Uma democracia comprada
Uma pesquisa realizada pelo Ibope com 2002 pessoas em 142 municípios, contratada pela ONG Transparência Brasil e pela União Nacional dos Analistas e Técnicos de Finanças e Controlo (Unacon), aponta que o número de pessoas que disseram ter sido alvo de tentativa de compra de votos subiu de 3% em 2002 para 8% em 2006. Ou seja, seriam 8,3 milhões de pessoas que foram aliciadas no último pleito.
Se os números assustam, caro leitor, o buraco seria ainda mais embaixo se esta pesquisa tivesse sido realizada em eleições municipais. Leve em consideração que 2002 e 2006 foram anos de eleições presidências e estaduais. Não houve disputa para cargos de prefeitos e vereadores, que, sem medo de errar, são aqueles onde a compra de votos chega às raias do absurdo.
Conheço muitas “tecnologias” de compra de votos, algumas espantosamente eficientes, que têm sido usadas com enorme eficiência pelo país afora. E que por serem “eficientes” têm conquistado cada vez mais políticos adeptos. Infelizmente a gente só fica sabendo dessas coisas depois que elas já deram seus frutos.
Aquele sistema de compra de votos do “te dou um pé do chinelo hoje e outro depois, se me eleger” já era. A coisa agora é mais séria.
Uma das histórias que ouvi e que teria levado a eleger uma meia dúzia de vereadores numa cidade paulista, dá conta de que eles realizam uma festa em local fechado nas eleições e “convidam” aqueles que participariam do esquema. A “festa” começa às 7 horas da manhã, antes da eleição. E termina depois, às 18h.
Líderes locais vão com seus “afilhados” que entregam os títulos ao “administrador” da malandragem. E aí se constrói uma rede de “substitutos” que vão votar em nome daquele que está “preso” na festa e que vai ganhar a paga pela contribuição eleitoral que está dando ao candidato.
Cada eleitor ganhou R$ 50,00 na eleição de 2004 para participar deste esquema. Os “padrinhos” destes eleitores ganharam R$ 25,00 para cada indicado. Ou seja, com R$ 75.000,00 mais o dinheiro da “festa” o candidato fez 1 mil votos garantidíssimos. Em cidades de porte pequeno e médio 1 mil votos elegem um vereador.

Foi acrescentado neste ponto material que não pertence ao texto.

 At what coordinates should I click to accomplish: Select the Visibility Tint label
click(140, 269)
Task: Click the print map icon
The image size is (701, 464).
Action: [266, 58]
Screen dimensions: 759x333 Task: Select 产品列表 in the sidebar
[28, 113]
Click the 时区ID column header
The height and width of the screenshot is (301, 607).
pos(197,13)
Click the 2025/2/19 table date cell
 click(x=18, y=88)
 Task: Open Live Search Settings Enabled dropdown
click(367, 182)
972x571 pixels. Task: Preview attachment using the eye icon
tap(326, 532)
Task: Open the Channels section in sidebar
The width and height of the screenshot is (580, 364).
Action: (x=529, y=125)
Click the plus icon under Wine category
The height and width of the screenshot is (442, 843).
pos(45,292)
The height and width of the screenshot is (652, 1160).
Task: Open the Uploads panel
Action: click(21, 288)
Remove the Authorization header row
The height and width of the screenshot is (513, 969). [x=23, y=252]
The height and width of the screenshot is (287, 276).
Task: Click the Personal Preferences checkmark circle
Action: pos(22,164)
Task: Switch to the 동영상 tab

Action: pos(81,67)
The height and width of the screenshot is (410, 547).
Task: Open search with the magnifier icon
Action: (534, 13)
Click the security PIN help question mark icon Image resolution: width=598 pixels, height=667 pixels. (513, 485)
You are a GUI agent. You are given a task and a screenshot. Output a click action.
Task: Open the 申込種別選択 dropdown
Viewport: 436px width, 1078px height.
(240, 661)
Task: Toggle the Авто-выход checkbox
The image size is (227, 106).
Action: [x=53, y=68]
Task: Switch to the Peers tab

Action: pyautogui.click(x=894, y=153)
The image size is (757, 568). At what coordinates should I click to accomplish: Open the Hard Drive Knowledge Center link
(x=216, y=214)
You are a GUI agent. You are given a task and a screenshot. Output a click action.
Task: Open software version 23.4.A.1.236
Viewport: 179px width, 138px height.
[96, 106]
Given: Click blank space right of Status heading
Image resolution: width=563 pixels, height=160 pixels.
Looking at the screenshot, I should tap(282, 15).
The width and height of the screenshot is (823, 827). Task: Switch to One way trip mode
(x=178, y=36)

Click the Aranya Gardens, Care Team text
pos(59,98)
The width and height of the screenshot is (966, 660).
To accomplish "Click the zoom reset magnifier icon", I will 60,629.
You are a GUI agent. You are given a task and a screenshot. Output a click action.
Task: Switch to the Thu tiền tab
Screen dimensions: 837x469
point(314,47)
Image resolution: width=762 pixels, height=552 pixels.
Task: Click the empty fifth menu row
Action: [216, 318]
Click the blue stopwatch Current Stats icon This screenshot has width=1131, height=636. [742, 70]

Em eleições para prefeitos, leitor, não funciona só o esquema da compra de votos, mas também o esquema da compra de abstenção. Em eleições muito disputadas, o candidato a prefeito compra a abstenção de um determinado bairro onde seu adversário é forte de maneira muito simples. Contrata “lideranças” locais que passam nas casas dos moradores oferecendo algum dinheiro pela “compra” do título até o fim da eleição. E o compromisso do eleitor de que não vai à urna.
Numa recente eleição, esse esquema garantiu que numa região de uma cidade paulista a abstenção aumentasse em mais de três vezes do primeiro para o segundo turno.
O eleitor poderia ir votar mesmo sem o título, com outro documento. Mas não vai porque deu sua palavra. E ao mesmo tempo por que, em geral, quem compra seu voto, não é o padre nem o pastor, mas a garotada que tem esquema com o tráfico de drogas.
Aliás, leitor, há uma enorme rede de vereadores no Brasil e de prefeitos que aumentam a cada dia suas relações com os esquemas bandidos que tem o pé nas regiões mais pobres das cidades. Essa é uma alternativa para disputar com candidaturas que contam com a simpatia dos movimentos sociais organizados.
Recentemente conversava com uma deputada federal por Minas Gerais que me disse que não disputaria mais a prefeitura de sua cidade porque o esquema do tráfico local estava cada vez mais forte. E ameaçador.
Por isso que acho bobagem essa discussão meia-boca de reforma política. Ou se faz uma profunda reforma que altere o próprio sistema de representação do país ou só serão trocadas as moscas, como se dizia na época em que militava no movimento estudantil. Claro, vai ter gente dizendo que isso é chavismo, que agora virou o maior palavrão político.